Effect of darapladib treatment on endarterectomy carotid plaque lipoprotein-associated phospholipase A2 activity: a randomized, controlled trial

Abstract

Background: The aim of this study was to assess the effects of darapladib, a selective oral investigational lipoprotein-associated phospholipase A2 inhibitor, on both plasma and plaque lipoprotein-associated phospholipase A2 activity.

Methods: Patients undergoing elective carotid endarterectomy were randomized to darapladib 40 mg (n = 34), 80 mg (n = 34), or placebo (n = 34) for 14 days, followed by carotid endarterectomy 24 hours after the last dose of study medication.

Results: Darapladib 40 mg and 80 mg reduced plasma lipoprotein-associated phospholipase A2 activity by 52% and 81%, respectively, versus placebo (both P<0.001). Significant reductions in plaque lipoprotein-associated phospholipase A2 activity were also observed compared with placebo (P<0.0001), which equated to a 52% and 80% decrease compared with placebo. No significant differences were observed between groups in plaque lysophosphatidylcholine content or other biomarkers, although a dose-dependent decrease in plaque matrix metalloproteinase-9 mRNA expression was observed with darapladib 80 mg (P = 0.053 vs placebo). In a post-hoc analysis, plaque caspase-3 (P<0.001) and caspase-8 (P<0.05) activity were found to be significantly lower in the darapladib 80-mg group versus placebo. No major safety concerns were identified in the study.
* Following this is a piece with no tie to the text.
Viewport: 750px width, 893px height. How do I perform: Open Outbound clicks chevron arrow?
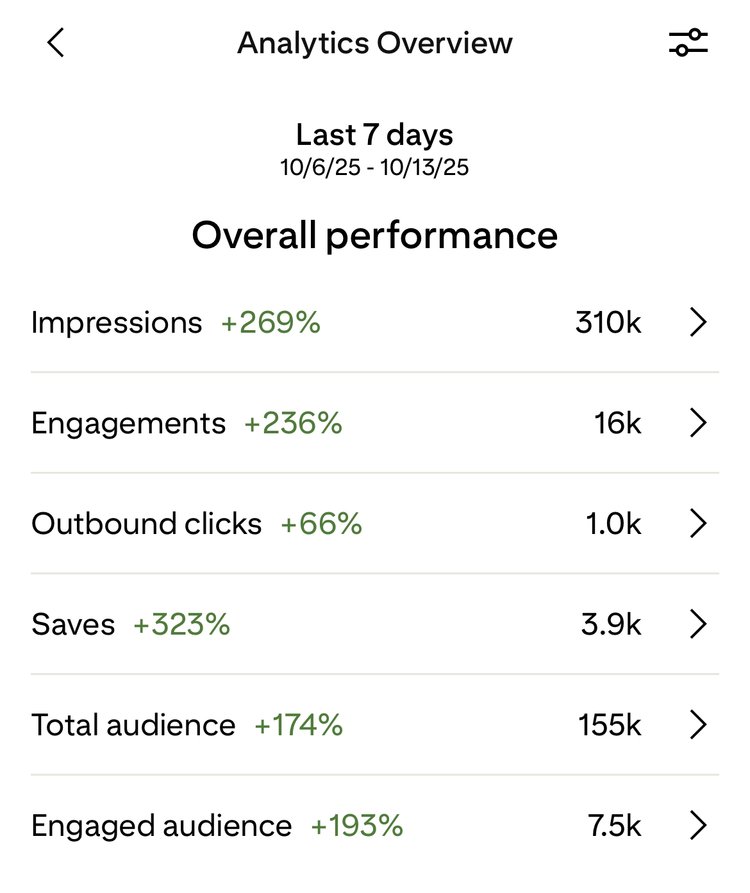698,524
Conclusions: Short-term treatment (14 ± 4 days) with darapladib produced a robust, dose-dependent reduction in plasma lipoprotein-associated phospholipase A2 activity. More importantly, darapladib demonstrated placebo-corrected reductions in carotid plaque lipoprotein-associated phospholipase A2 activity of similar magnitude. Darapladib was generally well tolerated and no safety concerns were identified. Additional studies of longer duration are needed to explore whether these pharmacodynamic effects are associated with improved clinical outcomes, as might be hypothesized.

Trial registration: ClinicalTrials.gov NCT01916720.
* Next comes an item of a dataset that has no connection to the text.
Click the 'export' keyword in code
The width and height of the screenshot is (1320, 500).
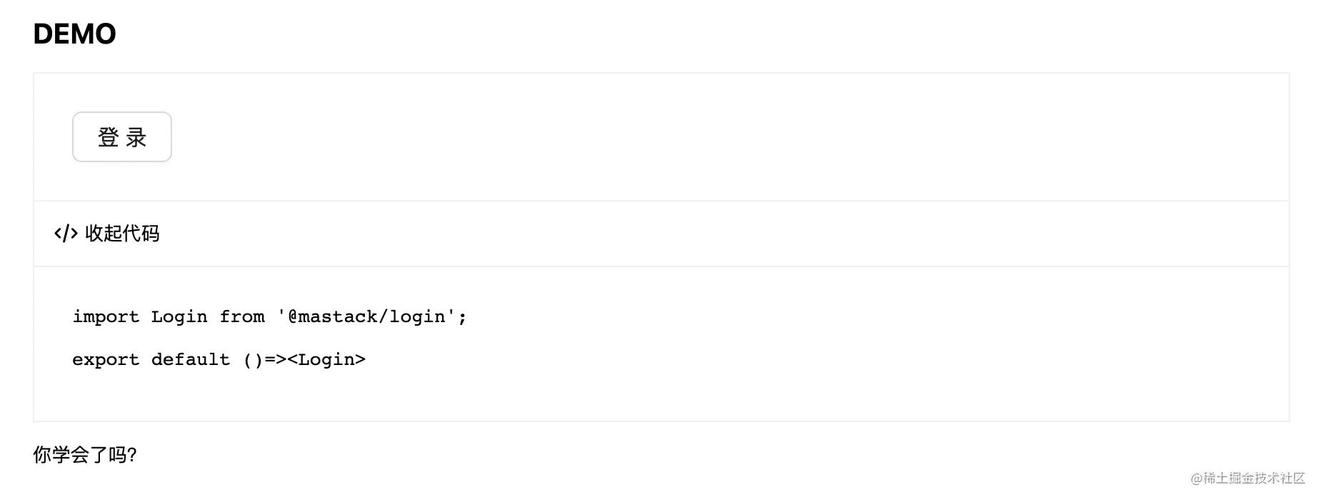pyautogui.click(x=106, y=360)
Figure 1. Disposition of patients throughout the carotid endarterectomy study.

Figure 2. Effect of darapladib treatment (14±4 days) on plaque and plasma lipoprotein-associated phospholipase A₂ activity.

Vertical bars for plaque and plasma data points represent 97.5% and 95% confidence intervals (CI), respectively. Baseline plasma Lp-PLA₂ activity levels are provided in Table 1. At Day 15, plasma Lp-PLA₂ activity levels (mean ± SD) for placebo, 40 mg darapladib, and 80 mg darapladib were 141.4±39.3, 63.4±28.3, and 27.0±11.4 nmol/min/ml, respectively. At Day 15, plaque Lp-PLA₂ activity levels (mean ± SEM) for placebo, 40 mg darapladib, and 80 mg darapladib were 0.94±0.14, 0.26±0.13, and 0.11±0.14 nmol/min/mg protein, respectively.
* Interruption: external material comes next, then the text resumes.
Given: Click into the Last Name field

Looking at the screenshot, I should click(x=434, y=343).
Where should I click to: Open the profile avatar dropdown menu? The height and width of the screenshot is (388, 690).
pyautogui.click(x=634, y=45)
Figure 3. Analysis of plaque lysophosphatidylcholine (lysoPC) content following treatment (14±4 days) with darapladib.

Data represent mean ± standard deviation.

Figure 4. The influence of darapladib treatment (14±4 days) on the expression (mRNA) of several plaque biomarkers.

Vertical bars represent 95% confidence intervals (CI). CD40L, CD40 ligand; MMP, matrix metalloproteinase; PAI, plasminogen activator inhibitor; ICAM, intercellular adhesion molecule; IL, interleukin; Lp-PLA, lipoprotein-associated phospholipase A₂.

Figure 5. The influence of darapladib treatment (14±4 days) on plaque (A) caspase-3 activity and (B) caspase-8 activity (mean ± SEM).

P values represent comparisons of darapladib 80 mg with placebo. AU, activity units.